The new bid is likely to have a similar value to previous $8bn cash and stock offer, but could include more cash and less stock, as well as a mechanism that would protect MCI shareholders from getting less than promised if the value of Qwest’s stock dropped between the time a deal was reached and when the merger closed.

If Qwest does submit a higher value offer, the directors of MCI will find it hard to refuse, and the move may well force its current merger partner, Verizon Communications Inc, to increase its $6.75bn offer.

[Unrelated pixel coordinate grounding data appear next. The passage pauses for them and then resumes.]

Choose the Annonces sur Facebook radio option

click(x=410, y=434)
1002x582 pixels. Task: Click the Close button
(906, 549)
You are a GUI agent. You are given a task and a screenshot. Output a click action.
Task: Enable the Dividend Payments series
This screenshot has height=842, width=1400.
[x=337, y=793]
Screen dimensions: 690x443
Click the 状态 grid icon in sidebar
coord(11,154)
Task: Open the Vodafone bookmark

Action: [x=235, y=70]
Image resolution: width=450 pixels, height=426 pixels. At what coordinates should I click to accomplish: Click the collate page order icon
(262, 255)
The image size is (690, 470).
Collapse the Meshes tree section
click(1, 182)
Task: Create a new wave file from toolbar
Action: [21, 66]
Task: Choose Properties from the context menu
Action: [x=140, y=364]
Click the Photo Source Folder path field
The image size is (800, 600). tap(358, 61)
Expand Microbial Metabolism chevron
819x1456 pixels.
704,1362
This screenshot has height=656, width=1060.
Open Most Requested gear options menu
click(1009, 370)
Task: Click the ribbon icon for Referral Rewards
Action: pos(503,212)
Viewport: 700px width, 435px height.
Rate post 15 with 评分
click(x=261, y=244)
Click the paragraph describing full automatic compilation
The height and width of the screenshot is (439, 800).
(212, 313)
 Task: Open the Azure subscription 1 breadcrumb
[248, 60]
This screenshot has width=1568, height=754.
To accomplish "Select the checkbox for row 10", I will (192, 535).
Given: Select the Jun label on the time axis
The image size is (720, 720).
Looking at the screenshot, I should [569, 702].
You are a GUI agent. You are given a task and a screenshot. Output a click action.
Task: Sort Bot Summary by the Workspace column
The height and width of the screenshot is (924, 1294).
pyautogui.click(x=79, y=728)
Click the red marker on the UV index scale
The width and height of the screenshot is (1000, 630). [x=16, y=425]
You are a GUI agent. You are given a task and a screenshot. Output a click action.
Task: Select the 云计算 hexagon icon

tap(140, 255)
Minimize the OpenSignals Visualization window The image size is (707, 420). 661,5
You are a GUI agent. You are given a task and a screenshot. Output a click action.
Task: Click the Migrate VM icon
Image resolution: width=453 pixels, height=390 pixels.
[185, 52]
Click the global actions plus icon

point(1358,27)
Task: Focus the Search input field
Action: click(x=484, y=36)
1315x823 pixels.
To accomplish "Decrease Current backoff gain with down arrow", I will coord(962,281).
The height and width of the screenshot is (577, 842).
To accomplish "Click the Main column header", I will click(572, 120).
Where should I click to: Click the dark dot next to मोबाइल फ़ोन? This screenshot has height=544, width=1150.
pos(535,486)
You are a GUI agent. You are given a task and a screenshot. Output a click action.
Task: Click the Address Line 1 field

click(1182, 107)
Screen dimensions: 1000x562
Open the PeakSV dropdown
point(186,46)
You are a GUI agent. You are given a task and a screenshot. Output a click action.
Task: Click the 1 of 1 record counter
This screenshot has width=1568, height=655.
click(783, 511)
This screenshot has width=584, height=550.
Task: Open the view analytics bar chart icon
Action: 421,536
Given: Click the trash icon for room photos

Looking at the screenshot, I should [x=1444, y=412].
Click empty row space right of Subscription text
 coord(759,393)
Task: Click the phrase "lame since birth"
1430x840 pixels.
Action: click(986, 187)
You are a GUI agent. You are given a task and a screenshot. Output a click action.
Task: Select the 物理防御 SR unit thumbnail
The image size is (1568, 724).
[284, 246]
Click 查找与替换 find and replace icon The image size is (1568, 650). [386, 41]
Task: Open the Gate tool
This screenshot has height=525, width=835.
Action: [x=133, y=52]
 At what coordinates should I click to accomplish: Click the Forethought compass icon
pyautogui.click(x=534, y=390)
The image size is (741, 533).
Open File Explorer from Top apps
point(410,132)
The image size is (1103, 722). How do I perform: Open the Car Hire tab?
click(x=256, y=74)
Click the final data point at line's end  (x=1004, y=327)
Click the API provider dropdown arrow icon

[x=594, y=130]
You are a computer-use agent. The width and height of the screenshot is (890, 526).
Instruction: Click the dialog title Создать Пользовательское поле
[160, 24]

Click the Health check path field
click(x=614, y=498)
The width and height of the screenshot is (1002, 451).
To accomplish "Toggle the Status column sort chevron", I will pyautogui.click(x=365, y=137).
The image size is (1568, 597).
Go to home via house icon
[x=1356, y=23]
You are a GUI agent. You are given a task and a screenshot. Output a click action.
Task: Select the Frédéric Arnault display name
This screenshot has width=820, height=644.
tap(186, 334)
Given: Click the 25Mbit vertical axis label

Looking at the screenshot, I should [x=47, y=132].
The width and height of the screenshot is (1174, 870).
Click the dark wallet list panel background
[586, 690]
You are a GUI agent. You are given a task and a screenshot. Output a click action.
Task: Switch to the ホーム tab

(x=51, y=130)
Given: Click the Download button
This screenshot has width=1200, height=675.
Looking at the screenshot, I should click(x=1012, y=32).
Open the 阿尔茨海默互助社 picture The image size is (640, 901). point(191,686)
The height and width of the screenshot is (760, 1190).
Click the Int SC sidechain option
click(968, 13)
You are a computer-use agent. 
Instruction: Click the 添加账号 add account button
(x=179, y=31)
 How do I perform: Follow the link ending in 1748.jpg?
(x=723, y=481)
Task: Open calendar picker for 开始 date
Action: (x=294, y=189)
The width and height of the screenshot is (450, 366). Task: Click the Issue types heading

According to reports, one of the reasons why Qwest is so desperate to snare MCI is because the second largest telecoms carrier offers the ability for Qwest to reduce its own $17bn debt pile and save up to $2bn a year in costs. Analysts say Qwest could raise the cash in its offer several dollars per share and still improve the balance sheet of a merged MCI-Qwest.

There is little doubt though that Qwest is facing a David versus Goliath battle with market leader Verizon, which is by far the bigger and stronger company of the two. Qwest is currently conducting a hearts and minds campaign of MCI’s shareholders, and seems to be making significant headway with this strategy.

Hedge fund manager Elliott Associates, one of MCI’s top shareholders, said in a letter to MCI directors on Wednesday that it would vote against a merger with Verizon, as the deal now stands. A number of other MCI shareholders have also openly stated that the synergies and cost cuts of a Qwest-MCI tie would boost Qwest’s share price, making its offer even more attractive.

Shares in MCI rose 0.2% to $22.99 on Nasdaq, as of 5.20pm GMT Thursday.

MCI is due to reports its fourth quarter and year-end results on Friday, but the event threatens to be overshadowed by the looming prospect of a bidding war.